Fugas - Viagens

Nuno Ferreira Santos

Cruzeiro pelo Mediterrâneo: As cidades do mar

Por Paulo Moura

Num cruzeiro de oito dias, é possível viajar por oito milénios de História. Visitar as cidades da cultura grega, helenística, romana, cristã ou muçulmana. O que outrora foi um mar imenso e perigoso é hoje em dia um lago. O que foi um dia um universo é hoje um parque temático para turistas. Um passeio pela civilização mediterrânica

Zarpar do porto do Pireu é entrar na Grécia. Atenas fica para trás, mas é Atenas que vamos encontrar por todo o lado, a partir de agora. Talvez seja necessário deixar Atenas para a conseguirmos ver. Esperar que a luz dourada do crepúsculo se apague totalmente, e o navio branco deslize furtivo pelas águas de cobalto, para que a grande cidade mediterrânica se ilumine, ainda que deixe de chamar-se Atenas, ou que se esqueça de o ser. Alexandria, Jerusalém, Haifa, Limassol, Nicósia, Marmaris vão surgindo como avatares atenienses, ensaios de uma civilização, formas de água. Tal como Atenas é ela própria espelho de cidades mais antigas, reincarnação de personagens mitológicas e de deuses. São miragens que se projectam e reproduzem, se completam, se anulam, se agigantam.

Os prédios de habitação e os edifícios indefinidos, disformes, velhos, que desenham o perfil da capital grega, movem-se agora com o próprio navio, o Zenith. Representam declínio e sobrevivência, são a imagem da precariedade e da glória latente da civilização mediterrânica. Atenas é uma cidade em declínio. A sua miséria arquitectónica deixava antever a crise em que o país mergulharia. Como se tudo estivesse escrito nas pedras, para quem o souber ler. Como se, ao contrário do que se passa com os indivíduos, o desleixo das sociedades começasse por fora. Dando-se ares, primeiro, de um charme decadente, para depois revelar a podridão interior.

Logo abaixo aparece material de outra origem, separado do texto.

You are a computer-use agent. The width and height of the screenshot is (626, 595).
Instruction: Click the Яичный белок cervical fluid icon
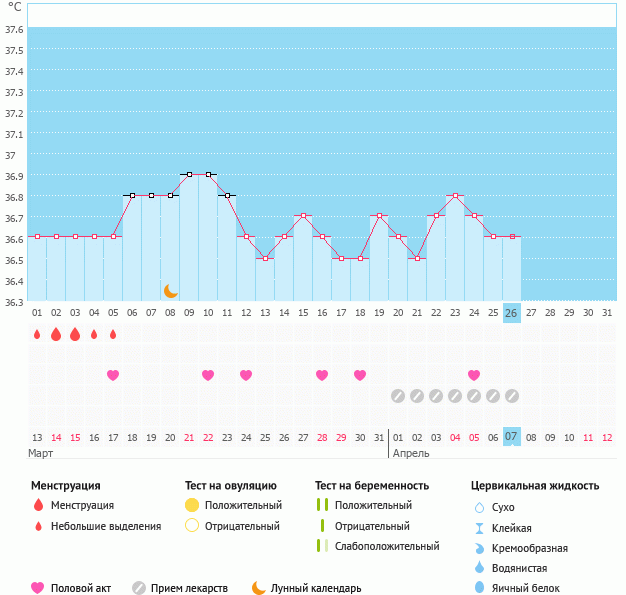click(479, 588)
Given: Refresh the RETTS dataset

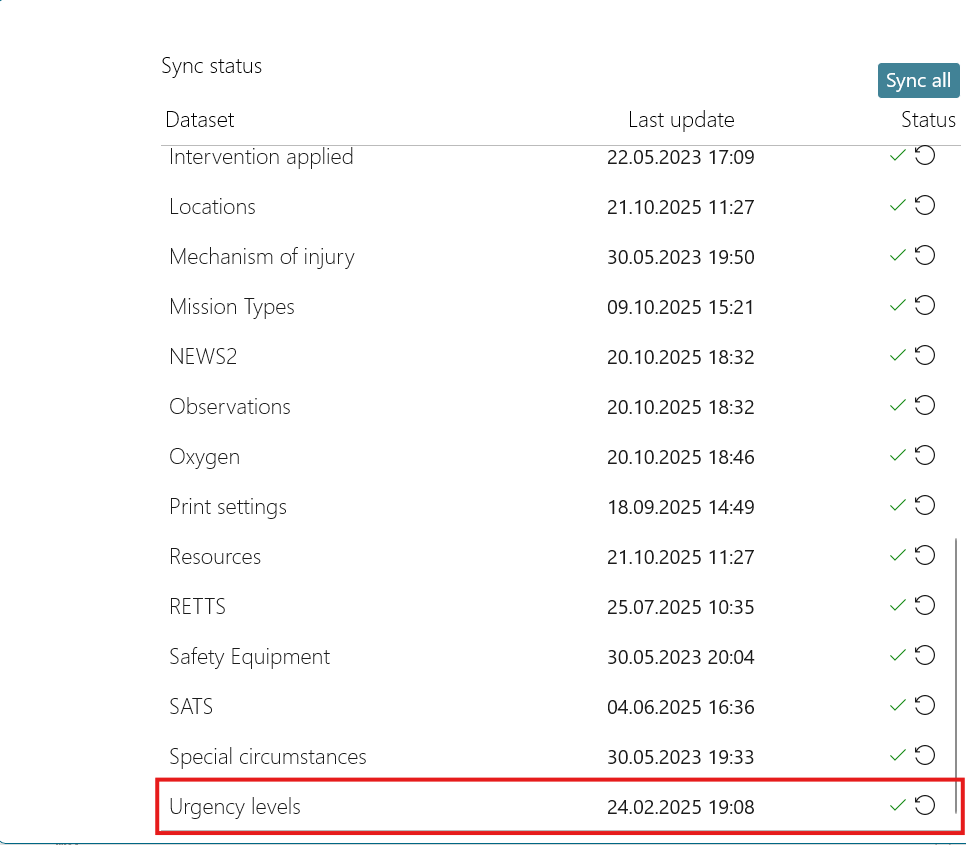Looking at the screenshot, I should click(925, 606).
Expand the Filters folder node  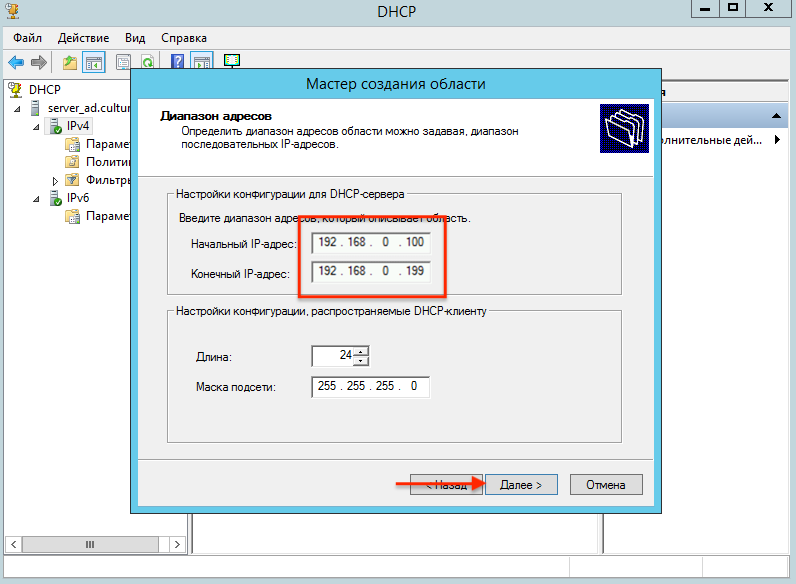click(56, 181)
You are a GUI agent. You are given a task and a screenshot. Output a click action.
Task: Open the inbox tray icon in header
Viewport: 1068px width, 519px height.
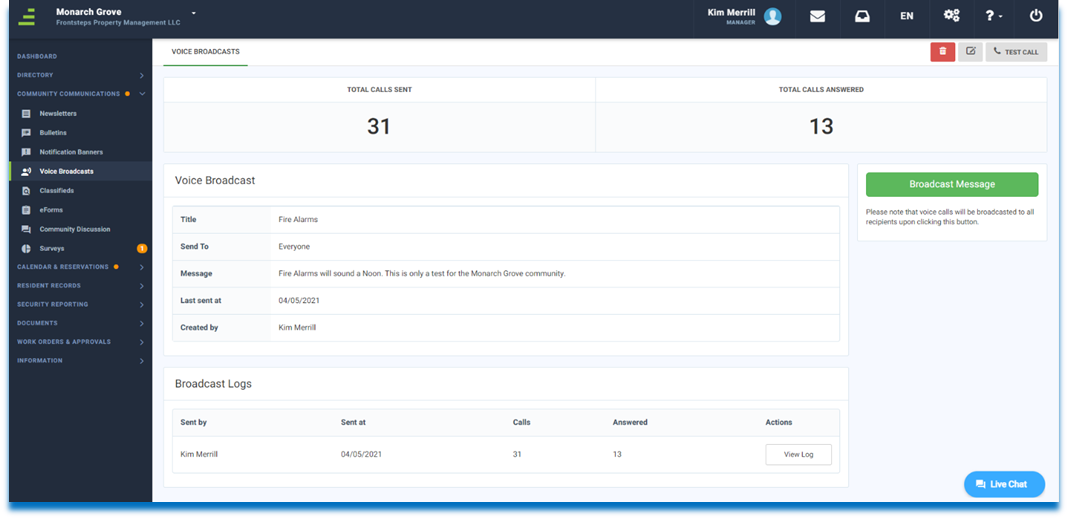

A preocupação de manter as aparências concentra-se na integridade do espírito. Segue-se em frente, fingindo normalidade, afectando mesmo uma certa euforia, a despeito de todos os sinais exteriores da catástrofe. Até chegar o momento em que já ninguém acredita. E tudo fica exposto: a insuficiência, o cabotinismo, a nulidade, o endividamento, a ineficácia, a deriva.

Também Lisboa tem este ar exausto. Em certas zonas, basta olhar à volta para se pressentir o pior. Atenas não enganava. Em toda a cidade, imensa, só os templos da Acrópole não estão em ruínas.

É aqui o início do cruzeiro, o ponto de partida e de chegada de uma viagem de oito dias, de oito séculos, oito milénios. O mar é um cenário, espaço e tempo, um mundo.

Alexandria

Em todos os lugares se pode procurar o número de ouro. Pelo menos em todos os lugares do Mediterrâneo e, em consequência, no mundo inteiro. A proporção dourada, a razão de ouro, a áurea excelência ou a divina proporção foi usada na Antiguidade, e depois no Renascimento. Mas já existia na Natureza, já existia no Homem. Mas este viu-a pela primeira vez aqui, no Mediterrâneo.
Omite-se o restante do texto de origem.